Moving Units: Dangerous Dreams

Moving Units
Dangerous Dreams
RX
2004-10-12

Moving Units were inexplicably lost in the pandemonium surrounding the retro-suckling mecha-funk* renaissance of the last two years. When the Los Angeles band released its debut album Dangerous Dreams in late 2004, the mecha-funk craze was completing its short, visceral arc from the underground to the suburbs: one year had passed since the Raptures’ Echoes and !!!’s “Me & Giuliani Down by the Schoolyard”; the Killers were securing corporate airplay with their thinly veiled regurgitations of the Cure and Duran Duran; and it would be merely a few months before Franz Ferdinand joined the Black Eyed Peas and Gwen Stefani onstage at the Grammys. Though not as witty or catchy as Franz Ferdinand, Moving Units are at least as good as the Killers; one would think that would count for something besides serving as a casualty of the genre and a reminder of its limitations.
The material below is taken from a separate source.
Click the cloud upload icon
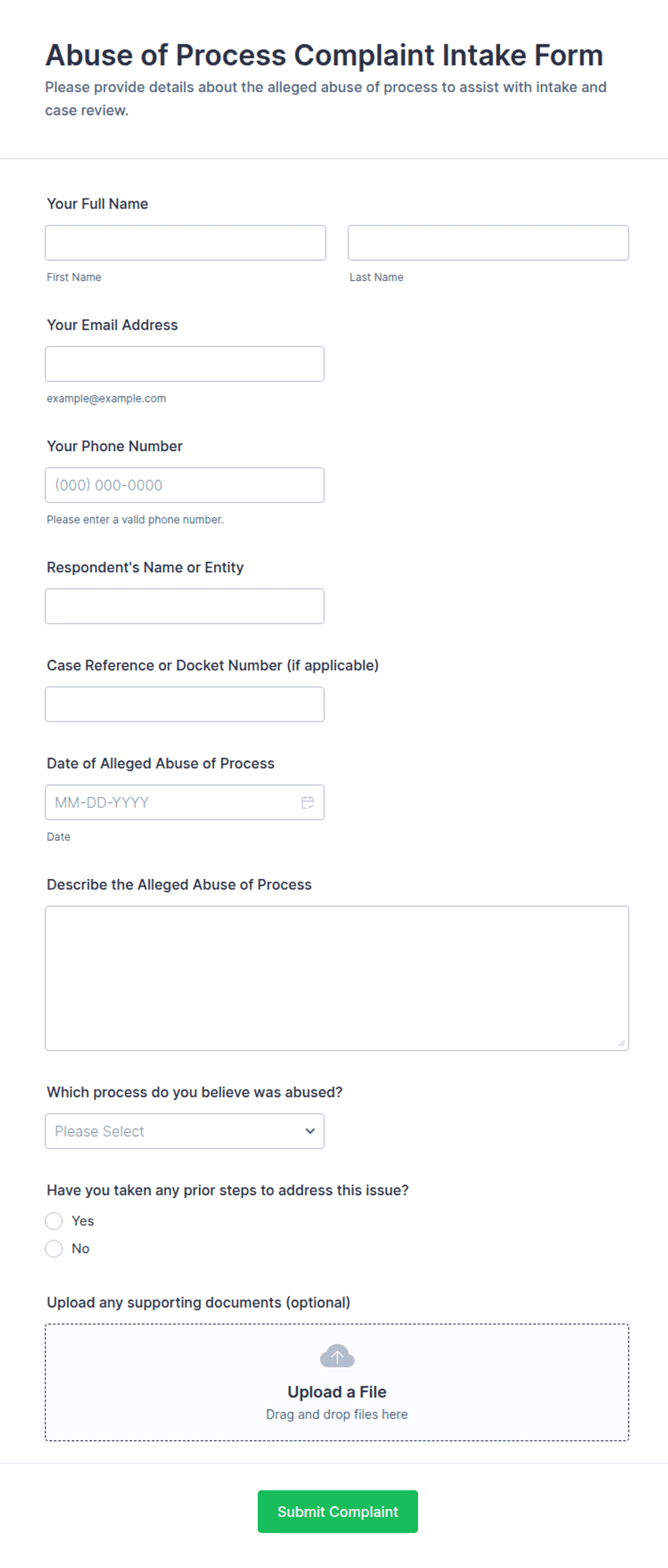pos(337,1356)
But here we are in early 2005, watching mecha-funk hang on to the final leg of its cycle (world domination), and Moving Units’ Dangerous Dreams is, essentially, D.O.A. Perhaps because Moving Units don’t cop the same mainstream influences as a band like the Killers (whose success must be attributed, in some respect, to the influential commodity of nostalgia), they now can’t share in the bounteous windfall. Moving Units — Blake Miller, Johan Bogeli, and Chris Hathwell — are pale and precious, synthetic and sterile. Their guitars are high-glossed daggers, drums are price-slashing arm movements — liberally abusing the high hat** — and vocals, lightly obscured in pseudo-treacherous fuzz, are markedly masculine yet prone to excessive eyeliner. Dangerous Dreams is either an homage to an homage or a flimsy extension of a fading movement; regardless, its been-there, done-that mediocrity is ultimately what defines it best.
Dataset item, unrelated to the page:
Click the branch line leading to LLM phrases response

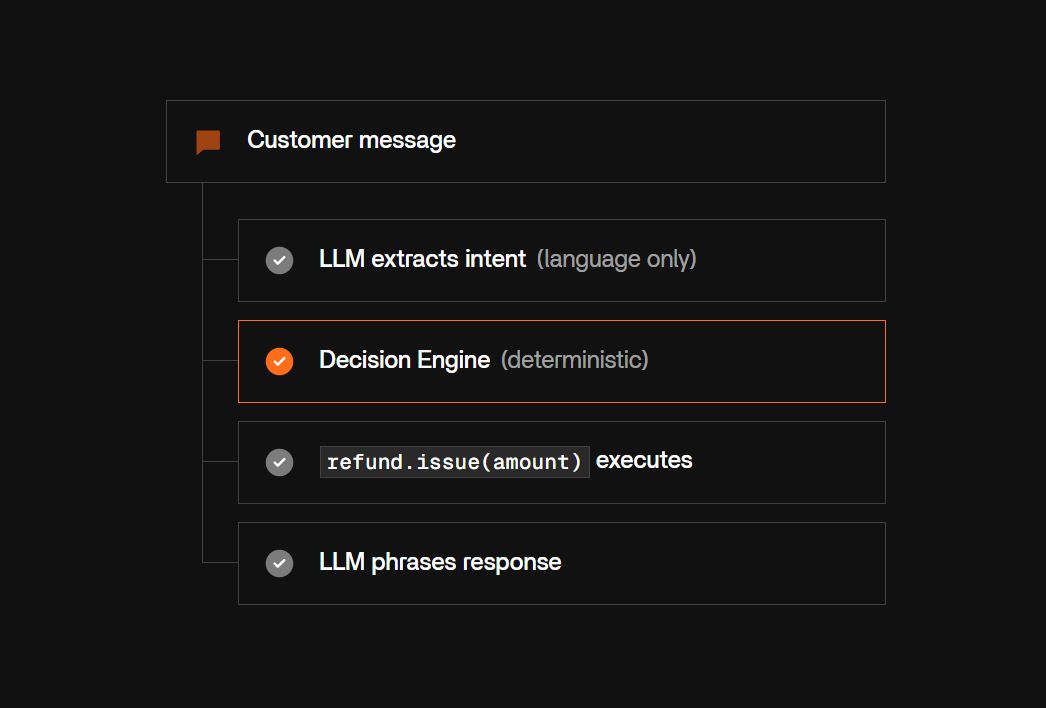click(221, 563)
Moving Units’ routine gets more helplessly obvious as the tracks progress; most coast in an unembellished stereotype of Black Rebel Motorcycle Club doing Franz Ferdinand at a karaoke bar. The album’s first five songs test the patience of said routine: over the stiff grooves, the guitars stab (“Emancipation”), slice (“Between Us and Them”), buzzsaw (“Available”), and reconstruct U2’s “Zoo Station” (“Going for Adds”), but these are all merely minute variations on a shared theme. The synthesizers added to “Anyone” fail to score points for kitschy retro chic, instead calling to mind an uninvited return of Golden Earring.

The band fares better when it ventures beyond its safe zone. “Scars” bucks the self-imposed formula, delivering a much moodier example of noir rock, a churning exercise in atmosphere. “Birds of Prey”, with its urgent, lunging bass, revels in an unexpected, funky breakdown of hiccupping guitar and handclaps. The break in monotony concludes with “Bricks and Mortar”, which cribs the playbook from Drums and Wires-era XTC. Soon, Moving Units are back to their old tricks, recycling the same robo-skank one time too many with latter inclusions like “Killer/Lover”.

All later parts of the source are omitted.